If $\Phi(L)$ has a unit root, then you may write

$$ \Phi'(L)(1-L)y_t = \Theta(L) \varepsilon_t $$

for $\Phi'(L):=\frac{\Phi(L)}{1-L}$ where $\Phi'(L)$ is a polynomial in $L$ of order $p-1$.

Since $(1-L)y_t=y_t-y_{t-1}=\Delta y_t$, you see that the process is an ARIMA($p-1,1,q$) process. Similarly, if there are $n$ unit roots in place of just one, you have

$$ \Phi''(L)(1-L)^n y_t = \Theta(L) \varepsilon_t $$

for $\Phi''(L):=\frac{\Phi(L)}{(1-L)^n}$ where $\Phi''(L)$ is a polynomial in $L$ of order $p-n$ (and $n \leqslant p$).

Since $(1-L)^n y_t=\Delta^n y_t$, you see that the process is an ARIMA($p-n,n,q$) process.

Hence the answer to your question: you cannot write ARMA($p,q$) as ARIMA($p,1,q$) -- but if the AR part has a unit root, then you can write ARMA($p,q$) as ARIMA($p-1,1,q$).
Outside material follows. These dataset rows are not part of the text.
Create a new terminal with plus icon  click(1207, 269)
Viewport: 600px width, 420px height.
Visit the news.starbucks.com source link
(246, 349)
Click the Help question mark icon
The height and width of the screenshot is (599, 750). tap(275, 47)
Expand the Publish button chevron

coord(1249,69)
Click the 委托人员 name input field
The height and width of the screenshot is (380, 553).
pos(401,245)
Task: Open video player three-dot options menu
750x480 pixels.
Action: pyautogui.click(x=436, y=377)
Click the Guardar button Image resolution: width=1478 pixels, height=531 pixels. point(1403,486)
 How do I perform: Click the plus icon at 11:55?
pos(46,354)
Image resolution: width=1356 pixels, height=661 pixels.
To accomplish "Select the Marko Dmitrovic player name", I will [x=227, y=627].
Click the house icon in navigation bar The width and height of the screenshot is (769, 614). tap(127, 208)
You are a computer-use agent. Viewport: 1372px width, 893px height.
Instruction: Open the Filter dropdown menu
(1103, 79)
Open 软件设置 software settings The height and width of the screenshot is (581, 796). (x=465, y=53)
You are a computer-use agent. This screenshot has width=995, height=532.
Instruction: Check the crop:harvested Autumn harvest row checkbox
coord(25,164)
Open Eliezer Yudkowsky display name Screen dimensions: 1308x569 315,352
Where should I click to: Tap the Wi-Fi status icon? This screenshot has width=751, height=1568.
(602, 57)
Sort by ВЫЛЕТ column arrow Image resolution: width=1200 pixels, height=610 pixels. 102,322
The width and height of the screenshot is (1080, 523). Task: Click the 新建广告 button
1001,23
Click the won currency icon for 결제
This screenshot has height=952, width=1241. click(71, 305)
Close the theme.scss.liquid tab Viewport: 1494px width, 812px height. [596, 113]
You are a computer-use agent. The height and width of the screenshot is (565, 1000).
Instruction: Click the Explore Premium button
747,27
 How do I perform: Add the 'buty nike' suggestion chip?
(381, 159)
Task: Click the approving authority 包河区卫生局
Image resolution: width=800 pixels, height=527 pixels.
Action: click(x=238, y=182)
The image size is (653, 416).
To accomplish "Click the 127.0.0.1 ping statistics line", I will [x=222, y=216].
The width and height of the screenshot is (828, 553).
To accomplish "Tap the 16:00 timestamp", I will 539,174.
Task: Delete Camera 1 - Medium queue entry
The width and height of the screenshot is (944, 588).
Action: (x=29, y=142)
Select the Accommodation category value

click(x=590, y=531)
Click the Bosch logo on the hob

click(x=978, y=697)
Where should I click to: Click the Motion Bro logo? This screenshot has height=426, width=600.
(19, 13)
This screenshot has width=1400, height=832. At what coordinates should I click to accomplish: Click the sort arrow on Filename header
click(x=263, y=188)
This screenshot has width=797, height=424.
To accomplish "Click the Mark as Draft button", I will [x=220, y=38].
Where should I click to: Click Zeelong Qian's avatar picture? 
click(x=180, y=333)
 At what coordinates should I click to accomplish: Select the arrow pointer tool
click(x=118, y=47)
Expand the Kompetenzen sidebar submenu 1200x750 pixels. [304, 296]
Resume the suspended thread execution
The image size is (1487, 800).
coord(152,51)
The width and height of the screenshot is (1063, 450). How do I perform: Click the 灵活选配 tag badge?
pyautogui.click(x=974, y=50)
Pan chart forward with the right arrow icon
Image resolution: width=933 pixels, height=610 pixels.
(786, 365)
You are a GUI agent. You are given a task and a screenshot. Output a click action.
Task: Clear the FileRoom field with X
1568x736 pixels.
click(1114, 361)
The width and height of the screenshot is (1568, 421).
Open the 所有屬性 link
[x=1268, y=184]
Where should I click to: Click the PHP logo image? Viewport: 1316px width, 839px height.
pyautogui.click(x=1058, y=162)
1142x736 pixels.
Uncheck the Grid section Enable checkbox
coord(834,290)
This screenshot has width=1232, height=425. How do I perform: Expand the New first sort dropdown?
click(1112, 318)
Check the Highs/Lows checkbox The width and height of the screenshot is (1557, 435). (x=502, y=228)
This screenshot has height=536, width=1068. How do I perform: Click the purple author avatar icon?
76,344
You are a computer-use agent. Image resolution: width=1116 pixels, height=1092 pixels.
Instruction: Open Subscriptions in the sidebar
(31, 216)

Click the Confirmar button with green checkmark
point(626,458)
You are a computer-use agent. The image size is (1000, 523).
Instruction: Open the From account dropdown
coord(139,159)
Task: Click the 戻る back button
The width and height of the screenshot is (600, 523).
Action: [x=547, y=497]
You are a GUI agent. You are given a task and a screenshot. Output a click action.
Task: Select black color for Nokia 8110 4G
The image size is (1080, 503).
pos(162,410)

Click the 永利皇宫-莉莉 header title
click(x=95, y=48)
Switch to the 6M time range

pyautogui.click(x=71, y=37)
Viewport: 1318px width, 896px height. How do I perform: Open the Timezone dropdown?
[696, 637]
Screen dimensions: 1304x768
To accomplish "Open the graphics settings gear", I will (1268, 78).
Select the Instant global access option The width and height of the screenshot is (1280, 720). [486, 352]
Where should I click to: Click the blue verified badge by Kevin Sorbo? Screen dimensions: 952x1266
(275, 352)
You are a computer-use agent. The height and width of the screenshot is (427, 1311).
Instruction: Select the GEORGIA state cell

More generally, if there are $n$ unit roots in the AR part, you can write ARMA($p,q$) as ARIMA($p-n,n,q$). However, in presence of unit roots one should use the form ARIMA($p-n,n,q$) rather than ARMA($p,q$).

Similarly, you cannot write an ARIMA($p,1,q$) as ARMA($p,q$) -- but you can write it as ARMA($p+1,q$).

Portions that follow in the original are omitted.